MAYVILLE, NY – Hadi Matar, the man accused of stabbing author Salman Rushdie at Chautauqua Institution and injuring another last month, was back in a Mayville courtroom on Wednesday .
Prosecutors are asking Chautauqua County Court Judge David Foley to issue a protective order for witnesses in the case, keeping their identities and contact details from Matar, arguing there is evidence he poses a threat to them.
“We never applied for a protective order along these lines, so I think in this situation there are exceptional facts,” said Chautauqua County District Attorney Jason Schmidt.
The county’s chief public defender, Ned Barone, told the court that he had yet to see any facts to support Schmidt’s claim. Matar poses a threat, especially behind bars.
“It’s just speculation,” Barone said. “He didn’t demonstrate any threat from my client to any potential witnesses. He just didn’t.”
Schmidt is also asking the court for an additional 70 days, beyond the normal 20 days, to review all the evidence in the case, arguing that there are more than 30,000 records to review and also share with the defense.

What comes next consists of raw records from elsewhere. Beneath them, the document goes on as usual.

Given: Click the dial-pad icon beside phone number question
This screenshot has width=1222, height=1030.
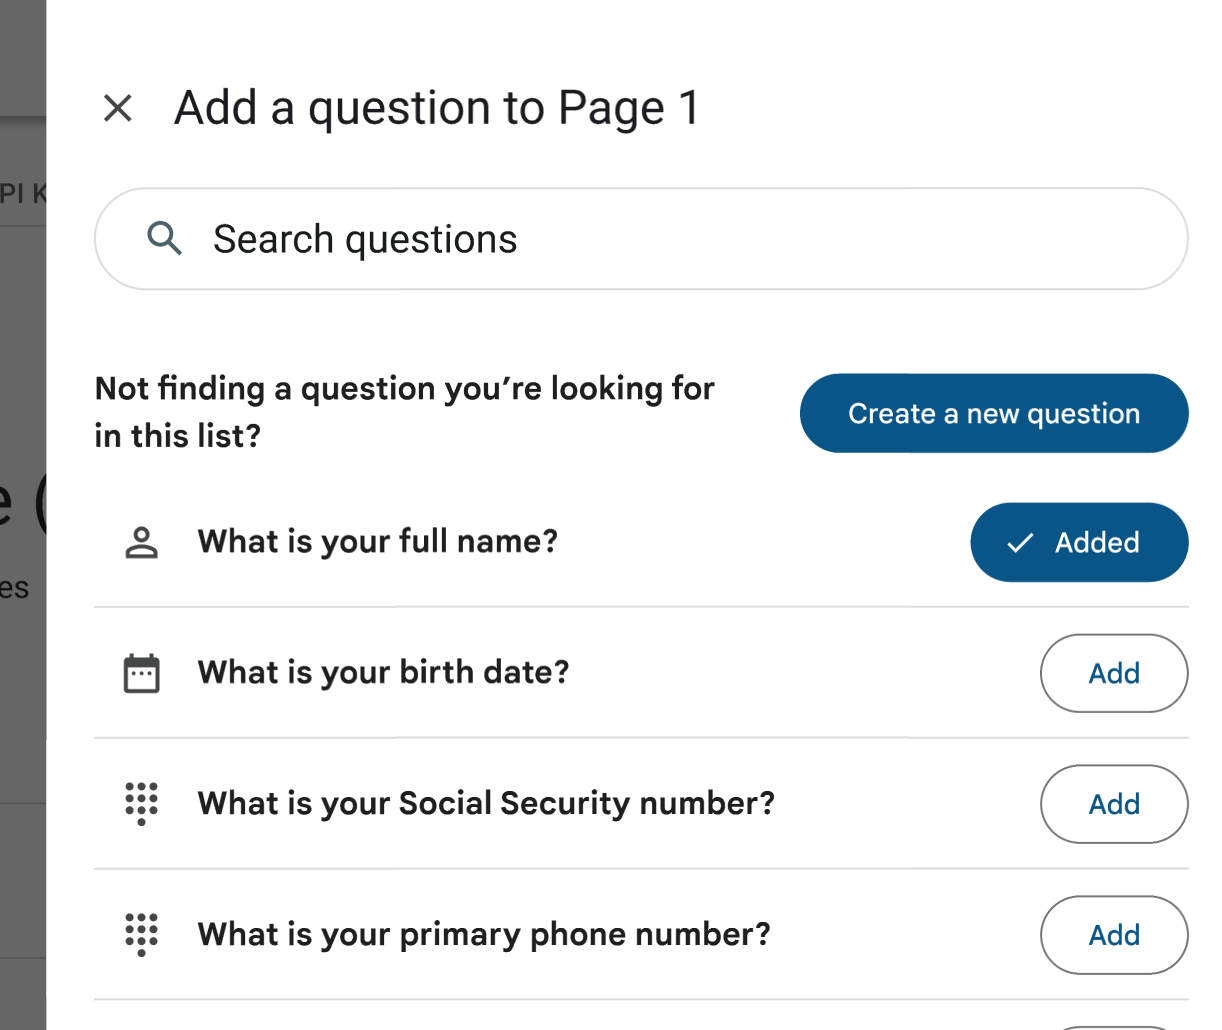Looking at the screenshot, I should tap(141, 934).
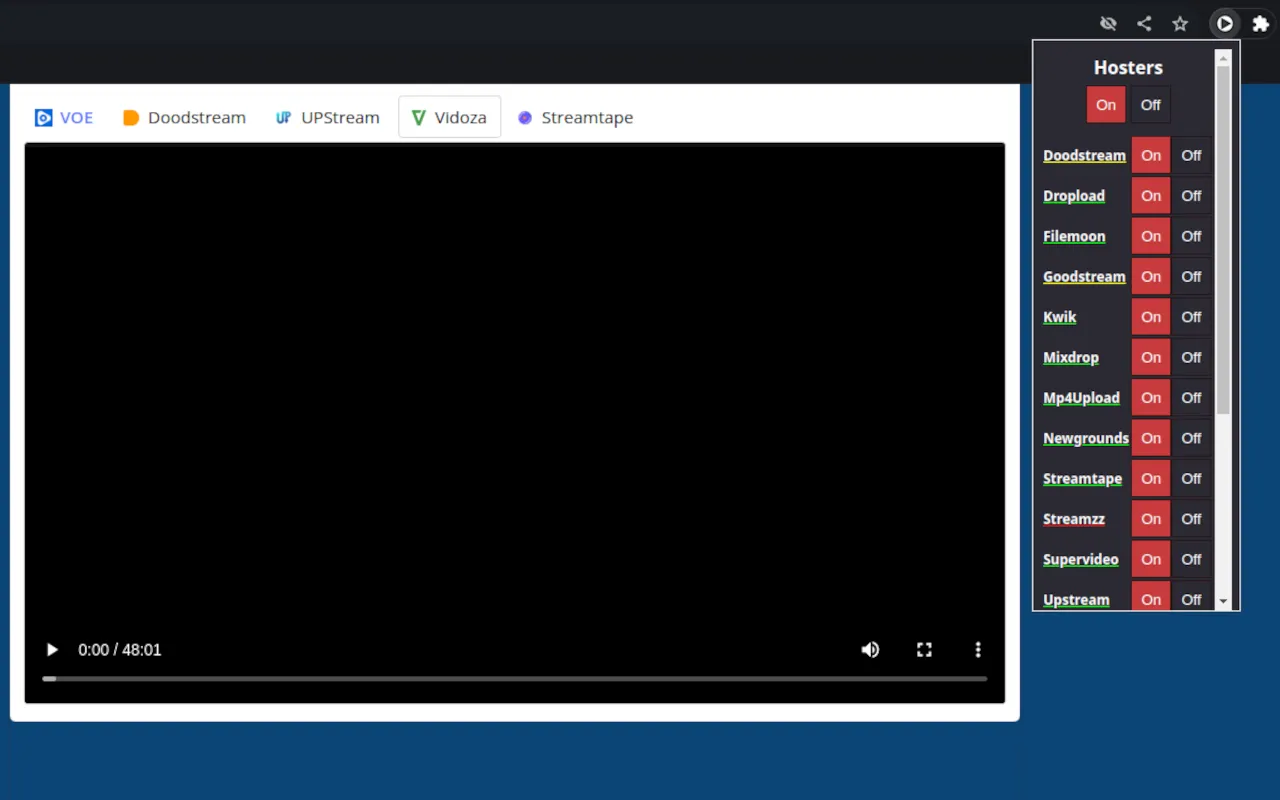Switch to the UPStream tab
1280x800 pixels.
pos(327,117)
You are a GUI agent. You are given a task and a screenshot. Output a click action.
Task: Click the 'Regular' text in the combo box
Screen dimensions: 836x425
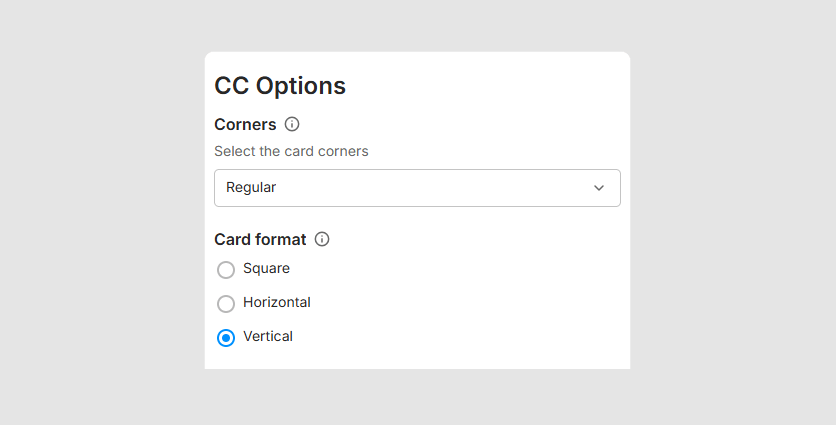pyautogui.click(x=251, y=188)
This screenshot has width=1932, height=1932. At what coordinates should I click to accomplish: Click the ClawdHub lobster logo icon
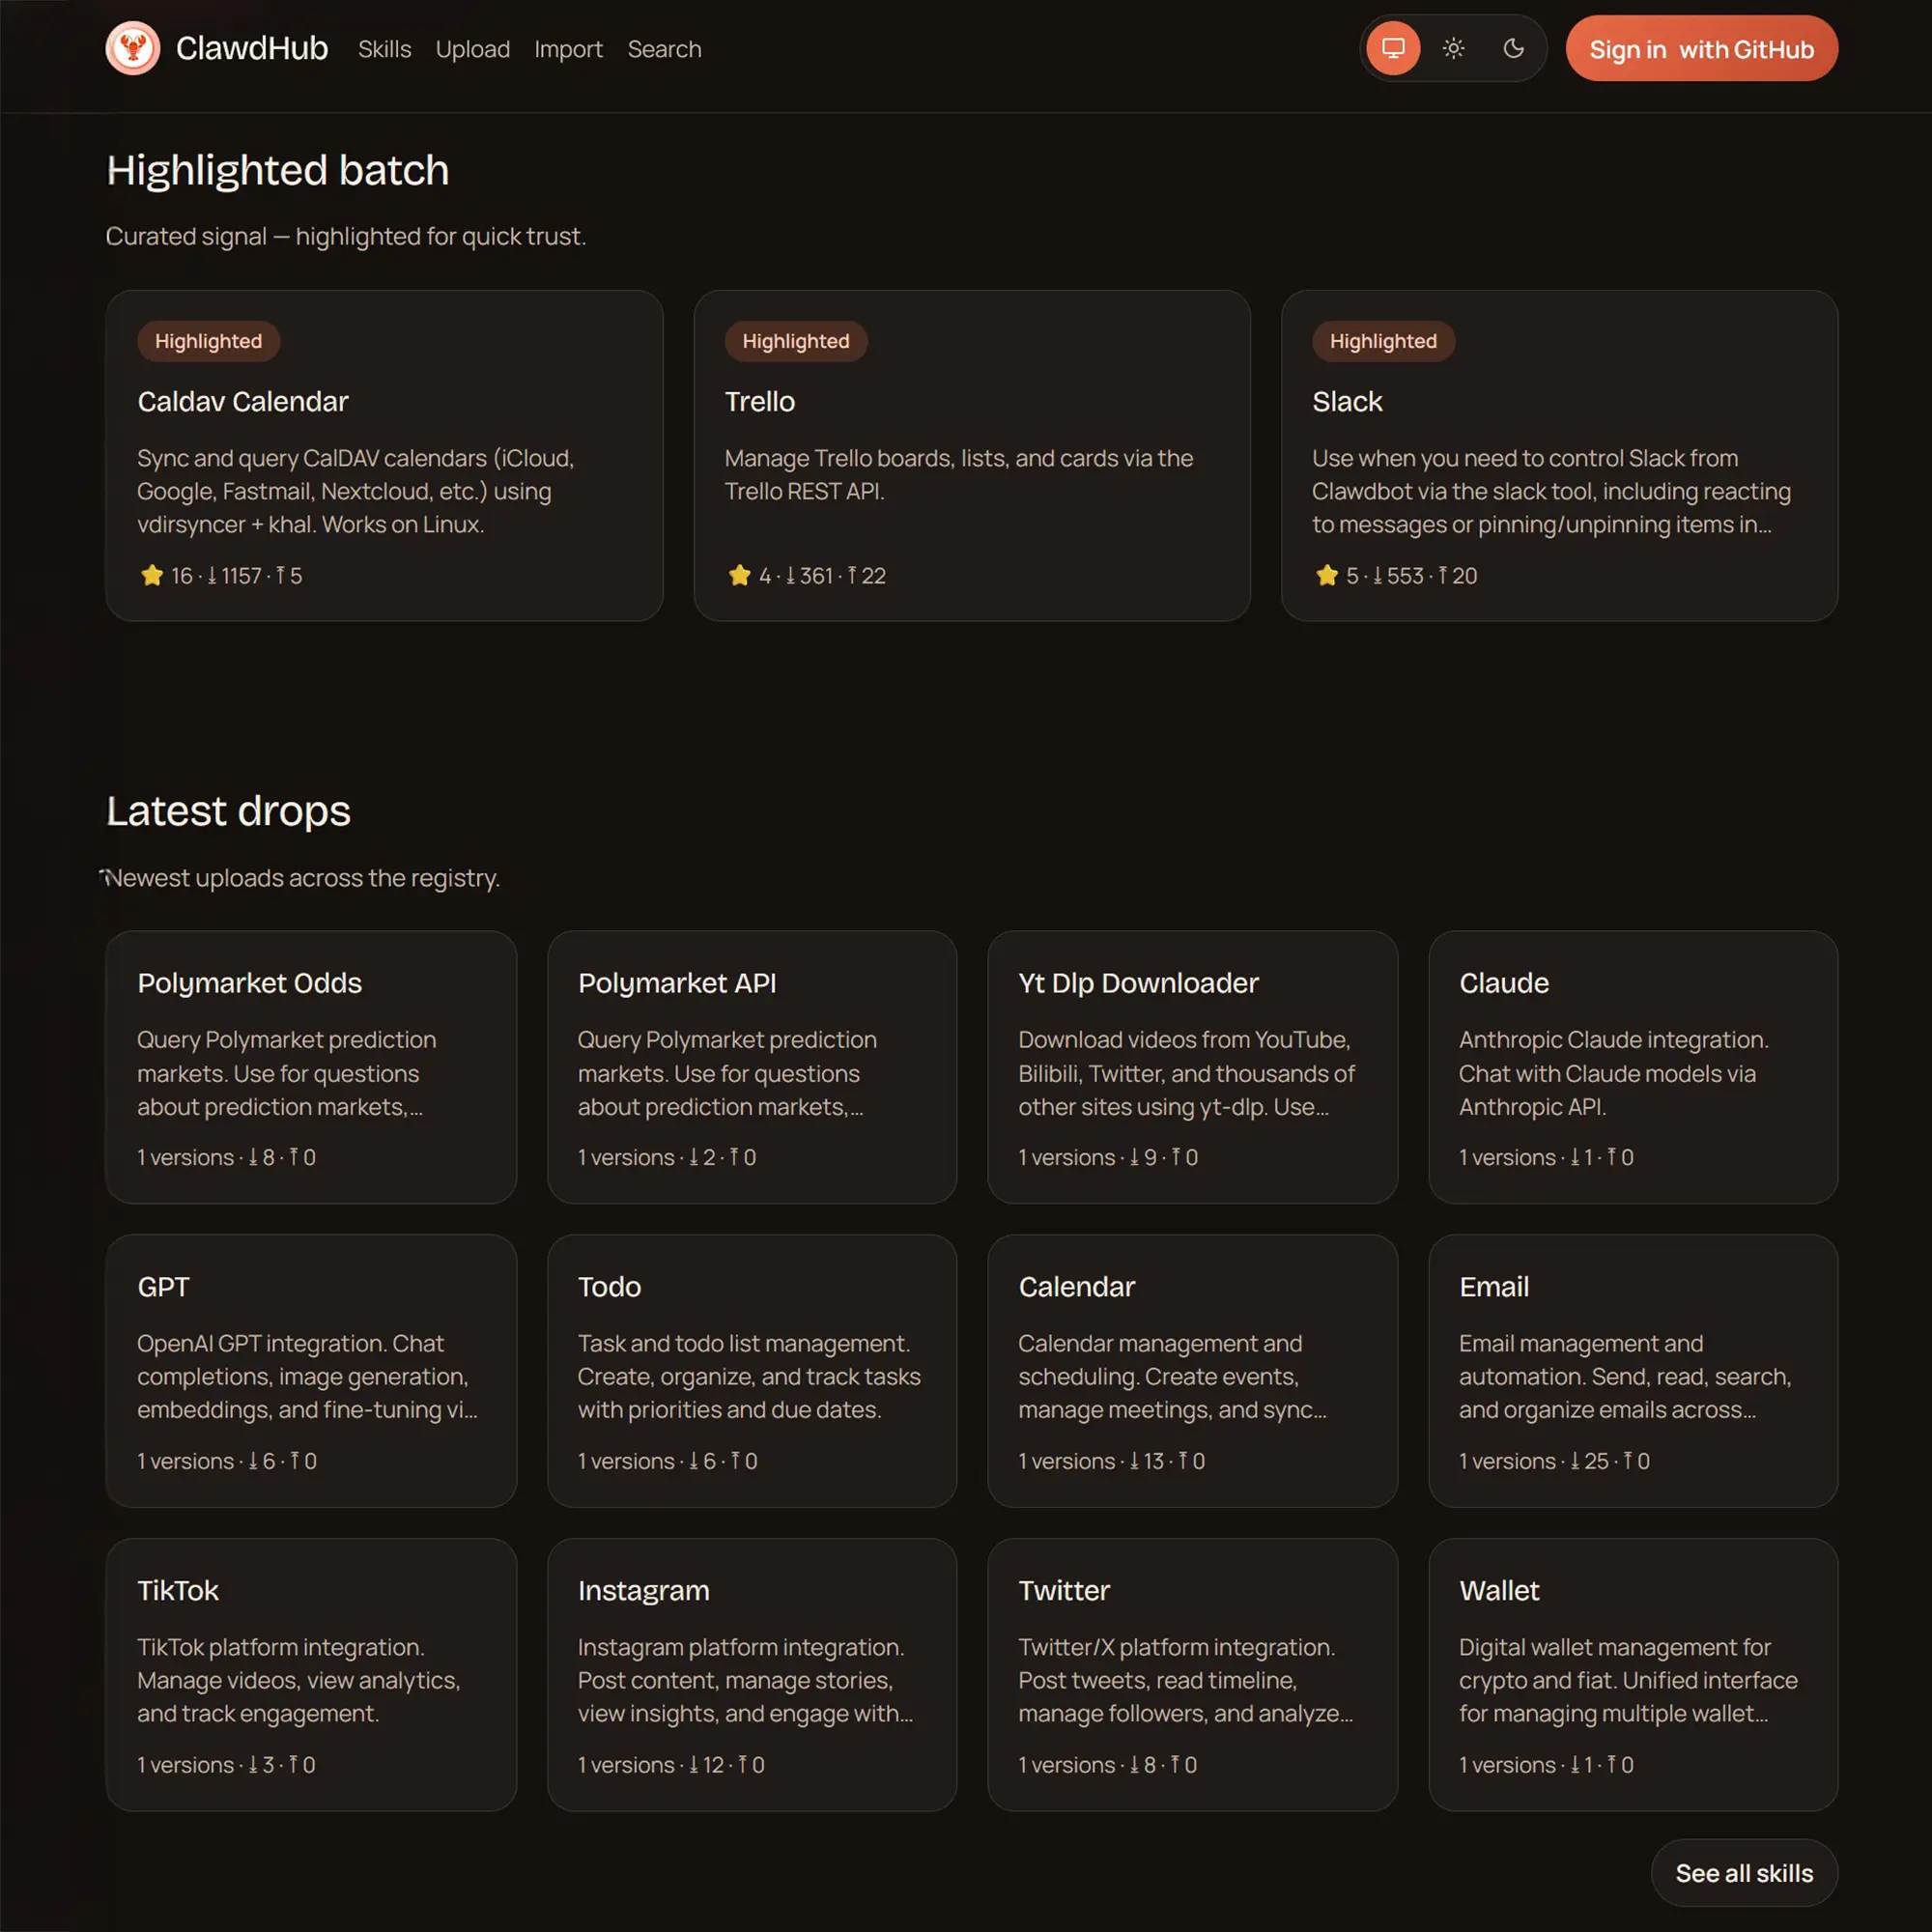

“It’s difficult because we have a limited staff, like everyone else in this world,” Schmidt said. “We are usually overwhelmed without this case, so this case is a unique burden on us.”
Barone, against the order, says the DA’s office has only turned over one or two pieces of evidence so far, leaving him to wonder if there really is much more.
“What is it? Tell us what it is,” Barone said. “They went over their time limit. They didn’t do what they were supposed to do.”
What Judge Foley decided to do was give both sides more time to state their case on both issues and return to court on Friday.
“I thought it was good, quite frankly,” Barone said. “I think the judge proceeds with caution. Proceed in a knowledgeable manner. You don’t want any knee-jerk reaction.”
“It’s good,” Schmidt said. “We are ready to go on Friday and we will.”
Judge Foley is expected to rule on both issues at that time.